According to the FTC’s complaint, filed in federal district court, USAP and Welsh Carson, the firm that created USAP, implemented a three-pronged strategy to achieve market dominance and monopolize the anesthesiology sector in Texas. This strategy began with a “roll-up” scheme, where they systematically acquired almost every significant anesthesia practice in Texas. This aggressive acquisition strategy aimed to establish USAP as the single, most powerful provider, granting them the leverage to demand higher prices. Furthermore, USAP and Welsh Carson allegedly solidified their price control through agreements with the remaining independent practices, ensuring a uniform price increase across the board. Finally, to eliminate potential threats to their market position, USAP purportedly made a deal with a major competitor to restrict their operations within USAP’s expanding territory.
The FTC contends that USAP’s multifaceted anti-competitive approach and the resulting market dominance have imposed significant financial burdens on Texans. It is estimated that patients in Texas have paid tens of millions of dollars more annually for anesthesia services than they would have if USAP had not been established and implemented these strategies.
“Private equity firm Welsh Carson spearheaded a roll-up strategy and created USAP to buy out nearly every large anesthesiology practice in Texas. Along with a set of unlawful agreements to set prices and allocate markets, these tactics enabled U.S. Anesthesia Partners and Welsh Carson to raise prices for anesthesia services—raking in tens of millions of extra dollars for these executives at the expense of Texas patients and businesses,” stated FTC Chair Lina M. Khan. “The FTC remains committed to rigorously examining and challenging serial acquisitions, roll-ups, and other concealed consolidation tactics that illegally undermine fair competition and negatively impact the American public.”
The FTC’s complaint details how Welsh Carson, based in New York, identified an opportunity in the Texas anesthesiology market in 2012. They observed a fragmented landscape of small, competing practices, which allowed insurers to negotiate favorable prices for themselves, their clients, and patients. Welsh Carson recognized the potential for profit by consolidating these practices and eliminating competition.
Since its inception, U.S. Anesthesia Partners has acquired over a dozen anesthesiology practices in Texas. Following each acquisition, the FTC states that USAP consistently raised the rates of the newly acquired practices to match USAP’s own, significantly higher rate structure. This systematic roll-up strategy has successfully positioned USAP as the leading anesthesia services provider in Texas and numerous major metropolitan areas within the state, including Houston and Dallas. USAP’s scale and pricing now overshadow those of its competitors in the region.

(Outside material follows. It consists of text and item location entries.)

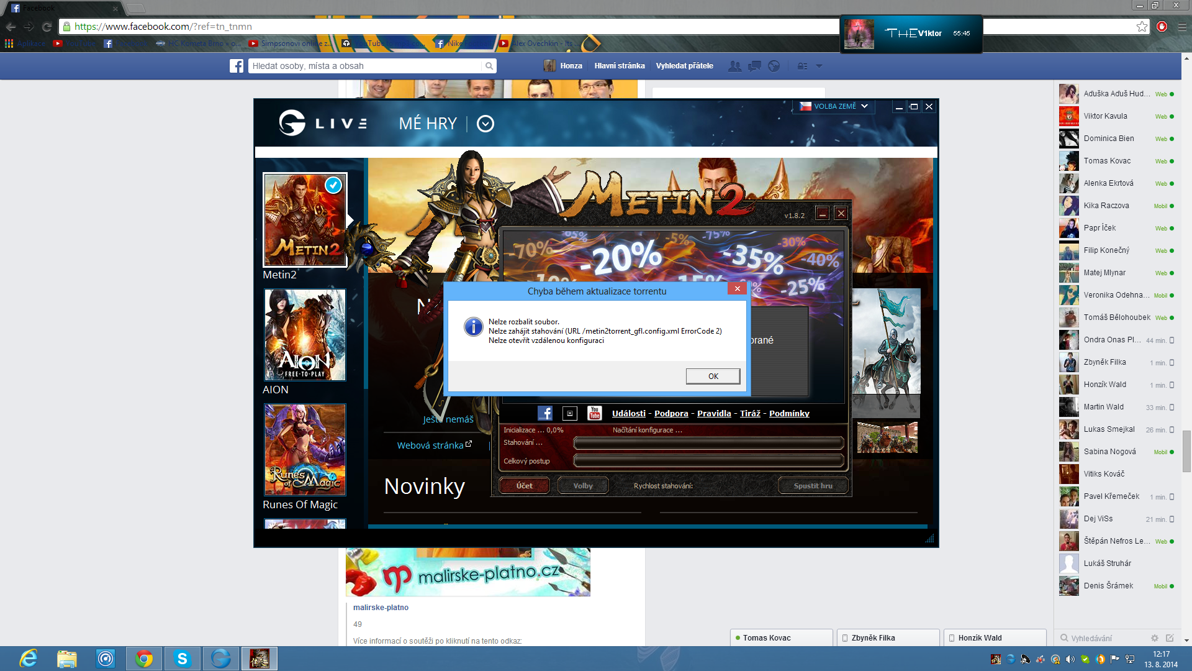This screenshot has height=671, width=1192.
Task: Select the checked Metin2 game tile
Action: pos(305,220)
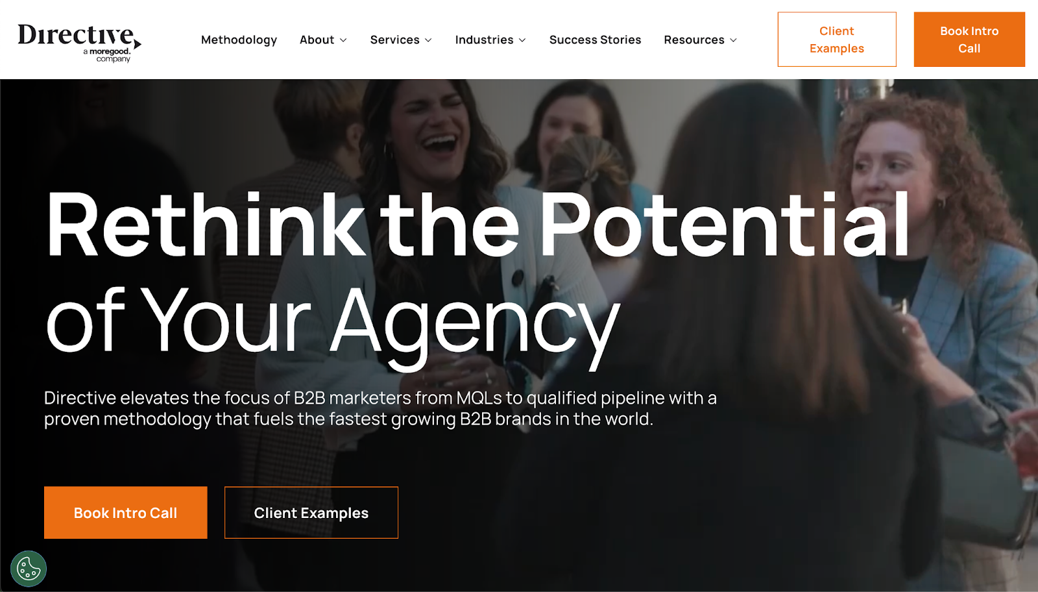The width and height of the screenshot is (1038, 592).
Task: Click the "Rethink the Potential" headline
Action: pos(477,225)
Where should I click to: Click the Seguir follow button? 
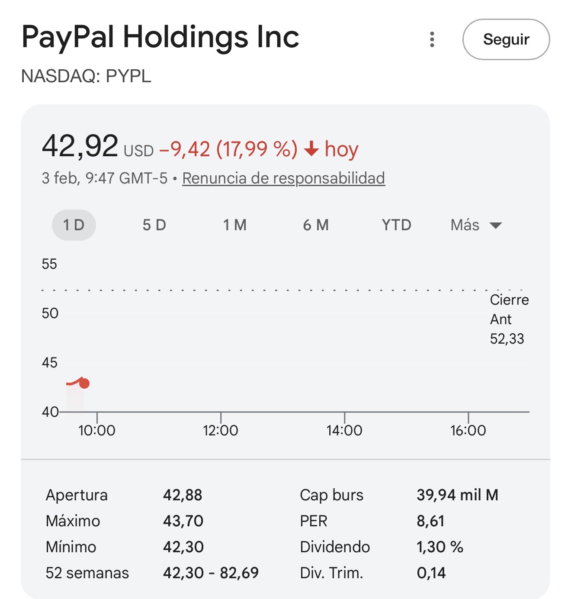click(x=506, y=39)
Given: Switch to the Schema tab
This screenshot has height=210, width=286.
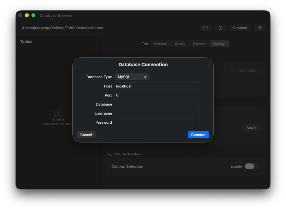Looking at the screenshot, I should click(x=160, y=44).
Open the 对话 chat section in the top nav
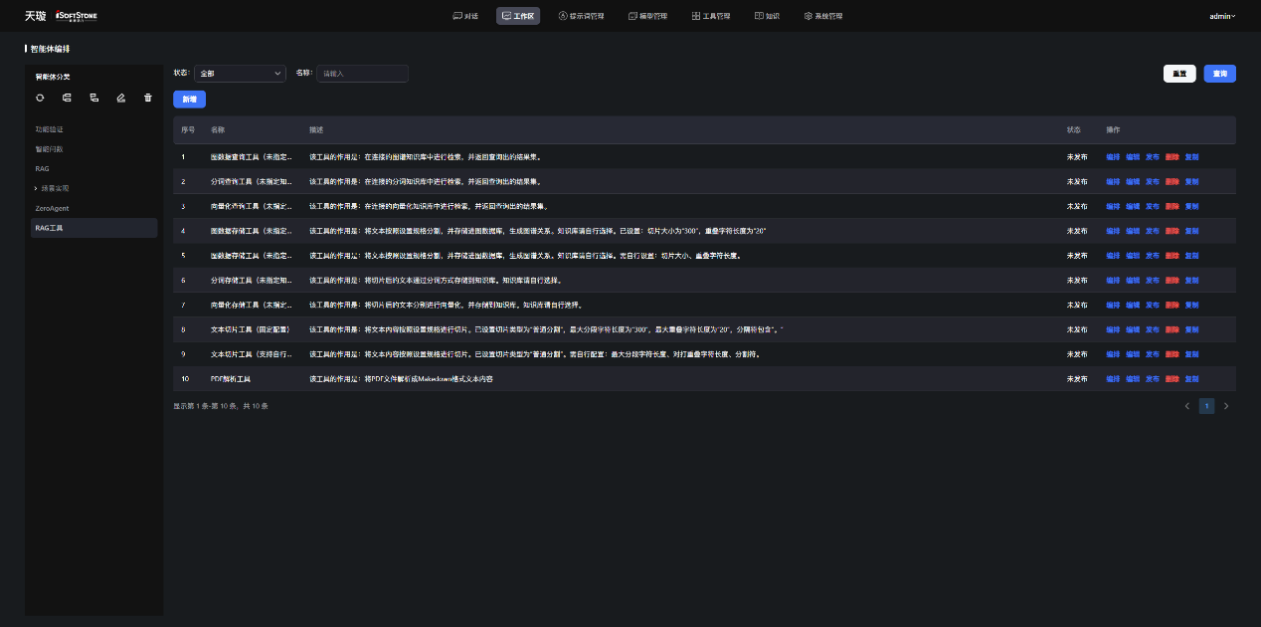 click(464, 16)
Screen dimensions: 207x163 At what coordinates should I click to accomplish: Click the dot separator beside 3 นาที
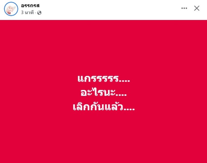(35, 13)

The FTC’s complaint further outlines additional tactics allegedly employed by USAP to further inflate prices:
- Price-Setting Arrangements: U.S. Anesthesia Partners reportedly established and maintained agreements that allowed them to impose their market-leading prices for services even when those services were delivered by independent anesthesia groups within prominent hospitals in both Houston and Dallas.
- Market Allocation Arrangement: USAP and Welsh Carson allegedly secured an agreement from another substantial anesthesia services provider to deliberately avoid competing within USAP’s designated market territory.

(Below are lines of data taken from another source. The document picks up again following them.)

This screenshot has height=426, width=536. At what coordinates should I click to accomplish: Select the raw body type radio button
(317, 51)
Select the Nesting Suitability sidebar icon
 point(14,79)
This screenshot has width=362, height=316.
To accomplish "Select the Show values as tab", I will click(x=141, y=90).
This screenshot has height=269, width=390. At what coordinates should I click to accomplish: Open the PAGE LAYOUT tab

The FTC’s legal argument asserts that the actions undertaken by USAP and Welsh Carson constitute unlawful monopolization, illegal acquisitions, a conspiracy to monopolize, unfair methods of competition, and unlawful restraints of trade. These actions are alleged to be in violation of both the FTC Act and the Clayton Act.
The FTC is pursuing equitable relief to address the consequences of USAP and Welsh Carson’s anti-competitive behavior and to prevent any future recurrence of similar conduct.
The Commission’s decision to authorize staff to file for a permanent injunction and other equitable relief in the U.S. District Court for the Southern District of Texas was approved by a 3-0 vote.
NOTE: The Commission issues a complaint when it has “reason to believe” that the law has been or is being violated, and it appears to the Commission that a proceeding is in the public interest. The case will be decided by the court.
The Health Care Division of the FTC’s Bureau of Competition is managing this case.